WORK INSTRUCTIONS:
Condense the paragraph of the text on partisan voting that begins "However, I feel like I'm in the minority" into a short list that keeps its main points.

━━ TEXT SEGMENT

Environmentalism and animal welfare were right-wing positions in Nazi...

I try hard to put partisan differences aside and vote for candidates that I feel will vote for solid principles and resist partisanship. As a result, my ballot is often a mix of Democrats, Republicans, and third parties.

However, I feel like I'm in the minority. Apparently ~30% of people on each side stick with their party, and even more tend to prefer a specific party. I feel like a lot of people don't even really understand the key issues and vote more based on habit/loyalty than anything else.

Aside from referring people to political quizzes like isidewith, I'm really not sure what I can do. I personally thought it was interesting that my results put candidates from 3 different parties in the top 5 matches, and none of them were either of the two major candidates in 2016.

> Motive attribution asymmetry makes us unwilling to cooperate. When we hate our neighbors, we lower our defenses against the virtual invaders who detest the United States’ pluralist and classically liberal values.

Mentioning motive attribution asymmetry, and committing it in the very next sentence - hilarious. I dare say those people don't detest 'classically liberal values', but US foreign policy and influence (such as imposing seed patent law on invaded countries).

Of course this policy isn't driven by the US people as a whole, but by a handful of special interests. But it is very convenient for them to use the US as a shield, and remain discreet themselves.

That said, I can't really disagree with the rest of the article.

It's strange watching American politics as an outsider. Trump was basically elected by the flyover states because he acknowledged that blue-collar America's economic situation was sub-par. And while he probably hasn't helped out their plight as much as hoped, the US economy overall certainly isn't hurting. Yet the democrats seem completely oblivious to the reasons Trump came to power in the first place, and somehow are poised to completely blow the next election despite the media machine railing against Trump and his supposed unpopularity.

━━━━
━━ THE DATA

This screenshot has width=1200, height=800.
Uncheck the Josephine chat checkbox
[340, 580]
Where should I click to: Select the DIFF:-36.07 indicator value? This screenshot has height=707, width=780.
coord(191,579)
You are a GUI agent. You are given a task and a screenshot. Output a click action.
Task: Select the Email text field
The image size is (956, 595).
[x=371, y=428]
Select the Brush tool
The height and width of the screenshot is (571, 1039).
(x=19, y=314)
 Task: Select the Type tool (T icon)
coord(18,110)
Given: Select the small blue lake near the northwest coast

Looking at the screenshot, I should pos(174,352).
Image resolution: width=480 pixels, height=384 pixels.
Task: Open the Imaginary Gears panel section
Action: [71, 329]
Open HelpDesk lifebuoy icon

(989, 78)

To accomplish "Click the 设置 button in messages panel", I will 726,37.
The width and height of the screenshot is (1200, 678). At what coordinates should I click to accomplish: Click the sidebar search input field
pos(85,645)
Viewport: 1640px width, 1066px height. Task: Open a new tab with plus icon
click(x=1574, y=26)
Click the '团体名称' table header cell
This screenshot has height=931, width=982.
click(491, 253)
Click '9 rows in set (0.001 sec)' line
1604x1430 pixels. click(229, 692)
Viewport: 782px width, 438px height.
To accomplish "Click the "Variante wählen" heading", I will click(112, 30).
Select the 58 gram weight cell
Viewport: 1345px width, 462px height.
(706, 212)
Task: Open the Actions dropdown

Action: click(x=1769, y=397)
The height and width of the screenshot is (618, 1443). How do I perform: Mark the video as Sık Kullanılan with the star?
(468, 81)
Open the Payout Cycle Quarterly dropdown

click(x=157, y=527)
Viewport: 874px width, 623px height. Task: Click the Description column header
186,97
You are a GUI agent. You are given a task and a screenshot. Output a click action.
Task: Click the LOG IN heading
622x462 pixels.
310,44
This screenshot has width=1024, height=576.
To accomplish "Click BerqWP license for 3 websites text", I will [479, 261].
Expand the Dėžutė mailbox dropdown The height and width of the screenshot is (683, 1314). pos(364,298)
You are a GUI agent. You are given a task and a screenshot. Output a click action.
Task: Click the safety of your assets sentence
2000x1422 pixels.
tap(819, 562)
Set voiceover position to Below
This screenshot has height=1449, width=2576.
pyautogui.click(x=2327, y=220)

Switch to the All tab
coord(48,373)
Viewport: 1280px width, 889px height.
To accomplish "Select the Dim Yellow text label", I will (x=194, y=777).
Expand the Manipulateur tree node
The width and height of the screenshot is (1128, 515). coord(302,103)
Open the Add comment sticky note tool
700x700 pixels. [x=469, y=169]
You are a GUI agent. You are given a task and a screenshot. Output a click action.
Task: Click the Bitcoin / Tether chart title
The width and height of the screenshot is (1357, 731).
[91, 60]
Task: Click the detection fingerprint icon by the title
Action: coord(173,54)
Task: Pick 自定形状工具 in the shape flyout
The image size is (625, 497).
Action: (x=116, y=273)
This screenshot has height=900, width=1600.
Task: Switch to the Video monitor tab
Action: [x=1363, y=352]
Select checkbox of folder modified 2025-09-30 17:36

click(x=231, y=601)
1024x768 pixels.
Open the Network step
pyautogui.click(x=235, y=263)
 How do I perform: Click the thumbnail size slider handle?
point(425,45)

━━━━

SOLUTION TO THIS TASK:
- The writer feels like part of a minority.
- About 30% of people on each side stick with their party.
- Even more tend to prefer a specific party.
- The writer feels many people don't understand the key issues and vote mostly out of habit or loyalty.